Before drawing conclusions from the findings of the present study, several methodological issues should be considered. First, the main exposure variable was SI, and although SI is closely related to more severe suicidal behaviors [35], no data concerning suicide attempts were obtained. However, previous clinical studies of patients with ACS or other severe physical disorders have also used SI as a phenotype, as more severe forms of suicidal behavior are rare in this type of study [9,36]. Second, SI was identified using the “suicidal thoughts” item of the MADRS rather than being defined using a separate or formal instrument. However, this method has been used in previous studies investigating patients with severe physical disorders as well as patients with depressive disorders [14,17,37]. Furthermore, a recent study reported that an item pertaining to suicidal thoughts taken from a depression rating scale had good validity [38]. Third, it is important to bear in mind that the follow-up assessment was performed at only a single time point and not throughout the 1-year period; thus, it was impossible to determine the nature or course of functional status between examinations.
This study has several strengths.

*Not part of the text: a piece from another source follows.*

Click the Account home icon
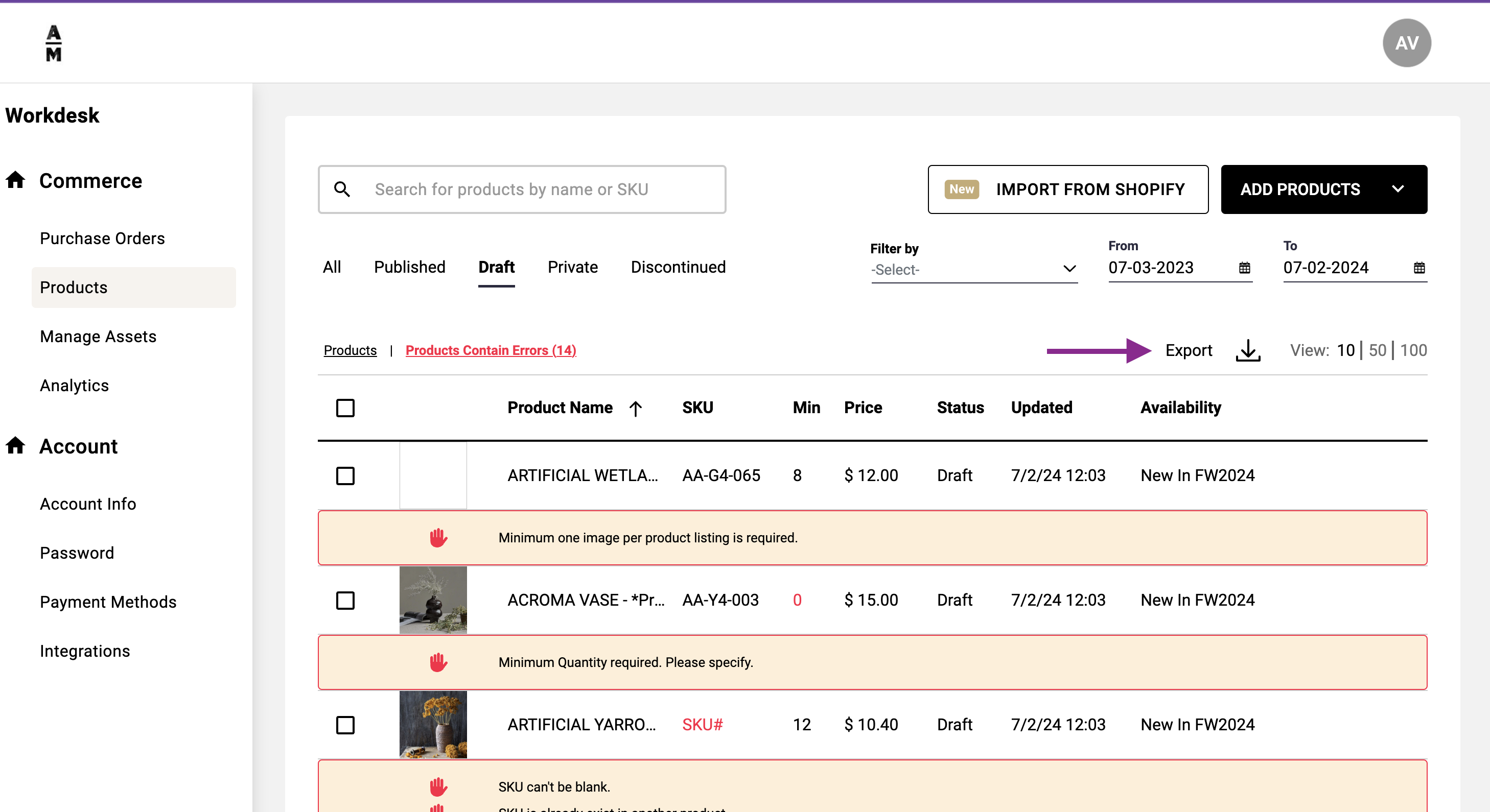 pos(16,446)
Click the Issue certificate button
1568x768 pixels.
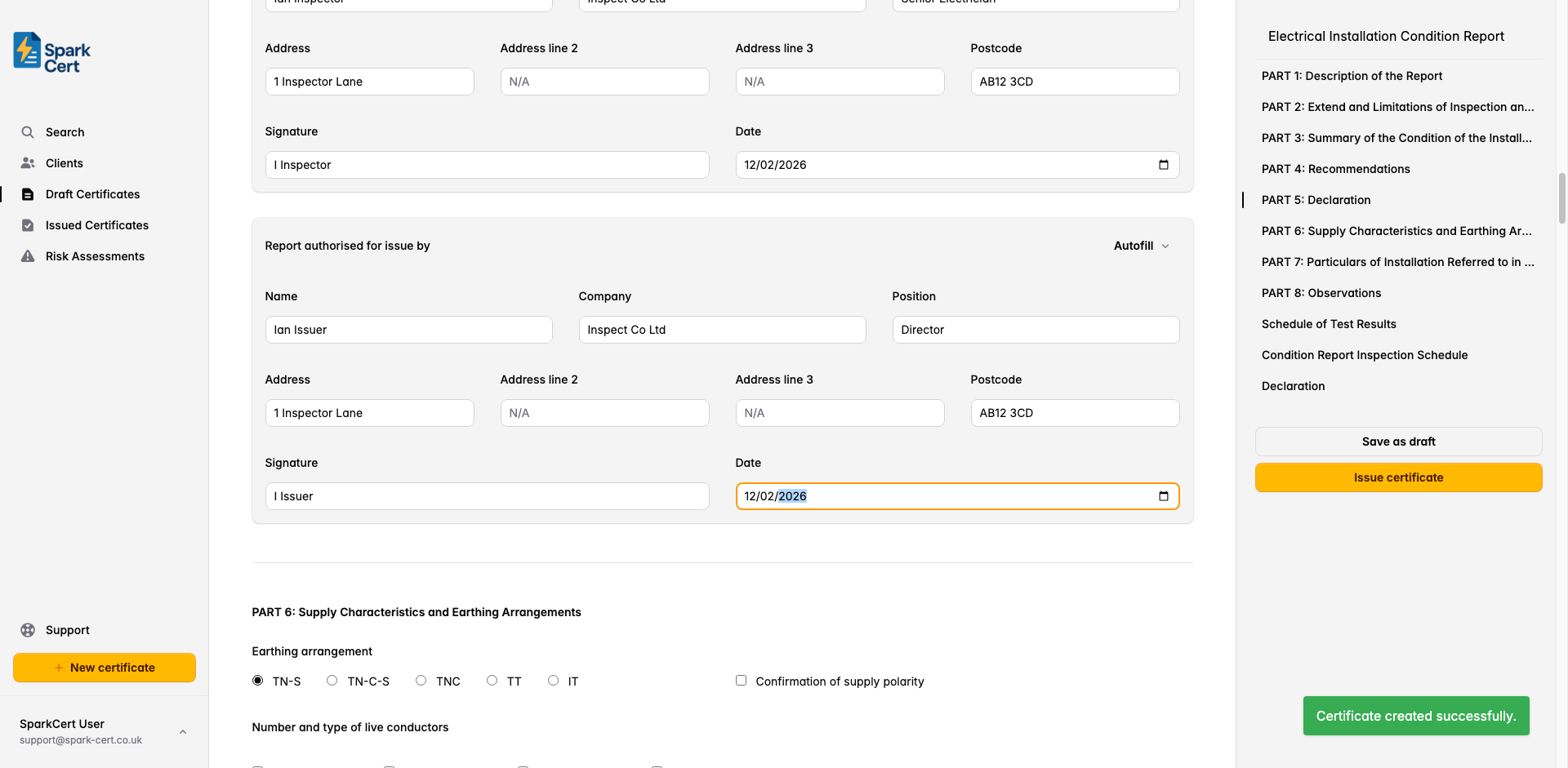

First, participants were recruited consecutively from among all eligible patients with recent ACS, and all measurements were assessed at similar time points (i.e., at 2 weeks and 1 year after ACS), which reduced the risk of error arising from heterogeneous examination times. Second, all measurements of psychiatric and cardiovascular status were well validated. Third, functional outcome was assessed across three comprehensive concepts: social function, disability, and QOL. Fourth, a range of covariates was considered in the analyses.
ACS is the leading cause of disease burden worldwide [39]. The present findings suggest that the simple evaluation of SI in patients with recently developed ACS in a hospital setting could be helpful in screening for functional status over 1 year of this disease. The long-term effects of SI on the treatment, course, and prognosis of ACS should be determined in future research.
Acknowledgments
This study was supported by grants of the Korea Health 21 R&D, Ministry of Health and Welfare, Republic of Korea (HI12C0035), and was supported by Basic Science Research Program through the National Research Foundation of Korea (NRF) funded by the Ministry of Science, ICT and future Planning (NRF-2016R1A2A2A05919518).